In some examples, the checksum of the candidate block and the checksum of the target block are each computed based on uncompressed data of the candidate block and the target block, respectively.
In some examples, the candidate block and the target block are both compressed blocks, and comparing the metadata of the candidate block with the metadata of the target block includes: identifying, from the metadata of the candidate block, a first compression method used to compress the candidate block and a first compressed size of the candidate block; identifying, from the metadata of the target block, a second compression method used to compress the target block and a second compressed size of the target block; and in response to determining that the first compression method matches the second compression method, determining whether the first compressed size matches the second compressed size, the comparing configured to indicate the mismatch responsive to the first compression method matching the second compression method but the first compressed size not matching the second compressed size.
In some examples, comparing the metadata of the candidate block with the metadata of the target block includes both (i) determining whether a checksum of the candidate block matches a checksum of the target block, and (ii) determining whether a compressed size of the candidate block matches a compressed size of the target block, the comparing configured to indicate the mismatch responsive to at least one of (i) the checksum of the candidate block not matching the checksum of the target block or (ii) the compressed size of the candidate block not matching the compressed size of the target block.

▶ _Entries_:
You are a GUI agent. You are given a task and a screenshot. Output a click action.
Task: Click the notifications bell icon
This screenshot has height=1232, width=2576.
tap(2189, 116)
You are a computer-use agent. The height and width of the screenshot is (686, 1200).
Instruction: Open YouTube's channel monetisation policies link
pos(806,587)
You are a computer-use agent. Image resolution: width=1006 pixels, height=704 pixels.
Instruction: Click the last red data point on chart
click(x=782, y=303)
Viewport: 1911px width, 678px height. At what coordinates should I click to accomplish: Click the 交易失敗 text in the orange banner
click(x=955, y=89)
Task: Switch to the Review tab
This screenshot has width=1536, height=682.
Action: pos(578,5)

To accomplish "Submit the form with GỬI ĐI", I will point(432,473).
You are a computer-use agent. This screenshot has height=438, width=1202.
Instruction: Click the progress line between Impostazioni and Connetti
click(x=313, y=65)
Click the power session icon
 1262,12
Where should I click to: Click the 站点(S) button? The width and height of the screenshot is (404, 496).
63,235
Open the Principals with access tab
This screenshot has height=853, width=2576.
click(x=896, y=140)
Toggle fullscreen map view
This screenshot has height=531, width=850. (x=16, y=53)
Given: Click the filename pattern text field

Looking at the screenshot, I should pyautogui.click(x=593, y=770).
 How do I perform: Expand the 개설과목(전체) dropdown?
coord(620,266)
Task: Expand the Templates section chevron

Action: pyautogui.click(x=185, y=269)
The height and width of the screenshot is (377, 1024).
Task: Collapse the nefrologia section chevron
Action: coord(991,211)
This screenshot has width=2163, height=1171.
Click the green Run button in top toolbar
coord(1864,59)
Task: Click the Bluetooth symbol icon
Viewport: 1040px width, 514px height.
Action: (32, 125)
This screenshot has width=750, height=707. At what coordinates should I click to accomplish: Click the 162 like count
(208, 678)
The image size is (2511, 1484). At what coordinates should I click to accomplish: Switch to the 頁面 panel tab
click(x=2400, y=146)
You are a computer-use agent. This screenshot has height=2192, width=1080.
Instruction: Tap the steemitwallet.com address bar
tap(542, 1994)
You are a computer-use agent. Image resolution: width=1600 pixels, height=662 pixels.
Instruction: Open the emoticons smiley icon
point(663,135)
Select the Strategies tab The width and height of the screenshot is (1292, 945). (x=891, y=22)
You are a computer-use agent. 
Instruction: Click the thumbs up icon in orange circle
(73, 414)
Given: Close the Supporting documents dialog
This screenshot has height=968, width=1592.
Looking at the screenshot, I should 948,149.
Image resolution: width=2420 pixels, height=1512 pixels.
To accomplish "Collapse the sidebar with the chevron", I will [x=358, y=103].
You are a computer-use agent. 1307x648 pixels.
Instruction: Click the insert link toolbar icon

▶ _Objective_: Resume the passage above on comparing metadata of candidate and target blocks, picking up after its last sentence.

▶ _Output for this exercise_:
In some examples, the method further includes: preliminarily matching a second candidate block to a second target block using the non-cryptographic hash function, as part of an attempted deduplication of the second candidate block; further preliminarily matching the second candidate block with the second target block by determining that metadata of the second candidate block matches metadata of the second target block; comparing a set of compressed data of the second candidate block with a corresponding set of compressed data of the second target block; and abandoning the attempted deduplication of the second candidate block responsive to the set of compressed data of the second candidate block failing to match the corresponding set of compressed data of the second target block.
In some examples, the method further includes preliminarily matching a second candidate block to a second target block using the non-cryptographic hash function, as part of an attempted deduplication of the second candidate block, the second candidate block and the second target block both being compressed. In such examples, the method further includes determining that a compression method used for compressing the second candidate block matches a compression method used for compressing the second target block, and confirming a true match between the second candidate block and the second target block responsive to a compressed-data match between the second candidate block and the second target block.
In some examples, comparing metadata of the candidate block with metadata of the target block includes comparing metadata that deterministically provides identical results for identical data.
Other embodiments are directed to a computerized apparatus constructed and arranged to perform a method of managing deduplication, such as the method described above. Still other embodiments are directed to a computer program product. The computer program product stores instructions which, when executed on control circuitry of a computerized apparatus, cause the computerized apparatus to perform a method of managing deduplication, such as the method described above.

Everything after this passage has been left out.